**Assignment:** Word for word, retype the entire listing.

**Given records:**
****************
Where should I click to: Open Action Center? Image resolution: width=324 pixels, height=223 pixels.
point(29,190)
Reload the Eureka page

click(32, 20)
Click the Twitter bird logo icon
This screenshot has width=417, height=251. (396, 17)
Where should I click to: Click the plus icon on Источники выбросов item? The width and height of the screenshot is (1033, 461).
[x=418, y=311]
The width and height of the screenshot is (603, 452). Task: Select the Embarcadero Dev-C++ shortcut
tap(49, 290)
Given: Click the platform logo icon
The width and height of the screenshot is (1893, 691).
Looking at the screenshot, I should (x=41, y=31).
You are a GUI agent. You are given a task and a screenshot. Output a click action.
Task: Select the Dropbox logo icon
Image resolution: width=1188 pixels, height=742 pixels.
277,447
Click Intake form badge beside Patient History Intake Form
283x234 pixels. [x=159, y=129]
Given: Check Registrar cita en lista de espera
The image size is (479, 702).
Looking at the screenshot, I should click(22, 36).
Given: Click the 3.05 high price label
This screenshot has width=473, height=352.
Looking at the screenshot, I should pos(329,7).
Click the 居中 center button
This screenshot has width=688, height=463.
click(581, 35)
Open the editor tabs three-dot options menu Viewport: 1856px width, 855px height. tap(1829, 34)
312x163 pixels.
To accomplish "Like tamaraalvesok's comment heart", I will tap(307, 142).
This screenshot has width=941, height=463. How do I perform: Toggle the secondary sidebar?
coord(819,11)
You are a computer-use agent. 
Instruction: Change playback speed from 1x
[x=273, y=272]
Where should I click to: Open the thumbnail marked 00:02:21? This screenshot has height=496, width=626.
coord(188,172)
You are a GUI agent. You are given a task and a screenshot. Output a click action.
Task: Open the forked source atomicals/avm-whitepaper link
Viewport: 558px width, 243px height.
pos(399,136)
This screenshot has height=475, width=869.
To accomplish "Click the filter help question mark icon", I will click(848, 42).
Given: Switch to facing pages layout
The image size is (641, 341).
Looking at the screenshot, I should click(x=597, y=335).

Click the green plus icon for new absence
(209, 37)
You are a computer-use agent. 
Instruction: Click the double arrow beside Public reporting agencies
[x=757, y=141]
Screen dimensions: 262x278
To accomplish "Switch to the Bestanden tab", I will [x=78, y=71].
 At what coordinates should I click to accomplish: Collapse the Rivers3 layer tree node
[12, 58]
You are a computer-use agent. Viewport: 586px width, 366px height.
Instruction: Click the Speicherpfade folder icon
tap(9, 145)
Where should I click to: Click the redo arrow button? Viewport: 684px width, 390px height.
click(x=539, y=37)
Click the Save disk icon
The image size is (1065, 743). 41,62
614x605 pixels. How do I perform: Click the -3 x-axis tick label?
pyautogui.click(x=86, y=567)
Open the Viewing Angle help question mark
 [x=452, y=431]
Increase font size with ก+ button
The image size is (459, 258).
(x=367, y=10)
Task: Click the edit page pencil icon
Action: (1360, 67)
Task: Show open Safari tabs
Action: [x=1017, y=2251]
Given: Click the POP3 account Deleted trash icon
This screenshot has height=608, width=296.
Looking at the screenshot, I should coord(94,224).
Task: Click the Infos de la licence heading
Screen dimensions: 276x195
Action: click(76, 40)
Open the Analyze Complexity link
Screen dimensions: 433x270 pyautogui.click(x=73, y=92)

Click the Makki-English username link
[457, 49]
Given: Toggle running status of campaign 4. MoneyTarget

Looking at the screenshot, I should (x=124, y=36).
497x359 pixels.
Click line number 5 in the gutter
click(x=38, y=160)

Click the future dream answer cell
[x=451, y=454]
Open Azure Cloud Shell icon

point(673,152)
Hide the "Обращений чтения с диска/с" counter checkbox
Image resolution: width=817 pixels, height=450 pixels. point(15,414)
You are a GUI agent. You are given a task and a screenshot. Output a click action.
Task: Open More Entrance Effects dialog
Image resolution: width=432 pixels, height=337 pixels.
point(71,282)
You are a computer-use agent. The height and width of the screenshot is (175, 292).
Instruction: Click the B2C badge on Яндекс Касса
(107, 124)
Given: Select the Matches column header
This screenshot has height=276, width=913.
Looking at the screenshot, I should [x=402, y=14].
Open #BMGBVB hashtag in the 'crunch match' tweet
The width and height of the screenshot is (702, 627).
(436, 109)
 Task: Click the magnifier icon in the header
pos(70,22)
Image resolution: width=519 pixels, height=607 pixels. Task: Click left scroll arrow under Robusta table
****************
**Written solution:**
Where should I click to: Open Action Center? Image resolution: width=324 pixels, height=223 pixels.
point(29,190)
Reload the Eureka page

click(32, 20)
Click the Twitter bird logo icon
This screenshot has width=417, height=251. (396, 17)
Where should I click to: Click the plus icon on Источники выбросов item? The width and height of the screenshot is (1033, 461).
[x=418, y=311]
The width and height of the screenshot is (603, 452). Task: Select the Embarcadero Dev-C++ shortcut
tap(49, 290)
Given: Click the platform logo icon
The width and height of the screenshot is (1893, 691).
Looking at the screenshot, I should (x=41, y=31).
You are a GUI agent. You are given a task and a screenshot. Output a click action.
Task: Select the Dropbox logo icon
Image resolution: width=1188 pixels, height=742 pixels.
277,447
Click Intake form badge beside Patient History Intake Form
283x234 pixels. [x=159, y=129]
Given: Check Registrar cita en lista de espera
The image size is (479, 702).
Looking at the screenshot, I should click(22, 36).
Given: Click the 3.05 high price label
This screenshot has width=473, height=352.
Looking at the screenshot, I should pos(329,7).
Click the 居中 center button
This screenshot has width=688, height=463.
click(581, 35)
Open the editor tabs three-dot options menu Viewport: 1856px width, 855px height. tap(1829, 34)
312x163 pixels.
To accomplish "Like tamaraalvesok's comment heart", I will tap(307, 142).
This screenshot has width=941, height=463. How do I perform: Toggle the secondary sidebar?
coord(819,11)
You are a computer-use agent. 
Instruction: Change playback speed from 1x
[x=273, y=272]
Where should I click to: Open the thumbnail marked 00:02:21? This screenshot has height=496, width=626.
coord(188,172)
You are a GUI agent. You are given a task and a screenshot. Output a click action.
Task: Open the forked source atomicals/avm-whitepaper link
Viewport: 558px width, 243px height.
pos(399,136)
This screenshot has height=475, width=869.
To accomplish "Click the filter help question mark icon", I will click(848, 42).
Given: Switch to facing pages layout
The image size is (641, 341).
Looking at the screenshot, I should click(x=597, y=335).

Click the green plus icon for new absence
(209, 37)
You are a computer-use agent. 
Instruction: Click the double arrow beside Public reporting agencies
[x=757, y=141]
Screen dimensions: 262x278
To accomplish "Switch to the Bestanden tab", I will [x=78, y=71].
 At what coordinates should I click to accomplish: Collapse the Rivers3 layer tree node
[12, 58]
You are a computer-use agent. Viewport: 586px width, 366px height.
Instruction: Click the Speicherpfade folder icon
tap(9, 145)
Where should I click to: Click the redo arrow button? Viewport: 684px width, 390px height.
click(x=539, y=37)
Click the Save disk icon
The image size is (1065, 743). 41,62
614x605 pixels. How do I perform: Click the -3 x-axis tick label?
pyautogui.click(x=86, y=567)
Open the Viewing Angle help question mark
 [x=452, y=431]
Increase font size with ก+ button
The image size is (459, 258).
(x=367, y=10)
Task: Click the edit page pencil icon
Action: (1360, 67)
Task: Show open Safari tabs
Action: [x=1017, y=2251]
Given: Click the POP3 account Deleted trash icon
This screenshot has height=608, width=296.
Looking at the screenshot, I should coord(94,224).
Task: Click the Infos de la licence heading
Screen dimensions: 276x195
Action: click(76, 40)
Open the Analyze Complexity link
Screen dimensions: 433x270 pyautogui.click(x=73, y=92)

Click the Makki-English username link
[457, 49]
Given: Toggle running status of campaign 4. MoneyTarget

Looking at the screenshot, I should (x=124, y=36).
497x359 pixels.
Click line number 5 in the gutter
click(x=38, y=160)

Click the future dream answer cell
[x=451, y=454]
Open Azure Cloud Shell icon

point(673,152)
Hide the "Обращений чтения с диска/с" counter checkbox
Image resolution: width=817 pixels, height=450 pixels. point(15,414)
You are a GUI agent. You are given a task and a screenshot. Output a click action.
Task: Open More Entrance Effects dialog
Image resolution: width=432 pixels, height=337 pixels.
point(71,282)
You are a computer-use agent. The height and width of the screenshot is (175, 292).
Instruction: Click the B2C badge on Яндекс Касса
(107, 124)
Given: Select the Matches column header
This screenshot has height=276, width=913.
Looking at the screenshot, I should [x=402, y=14].
Open #BMGBVB hashtag in the 'crunch match' tweet
The width and height of the screenshot is (702, 627).
(436, 109)
 Task: Click the magnifier icon in the header
pos(70,22)
Image resolution: width=519 pixels, height=607 pixels. Task: Click left scroll arrow under Robusta table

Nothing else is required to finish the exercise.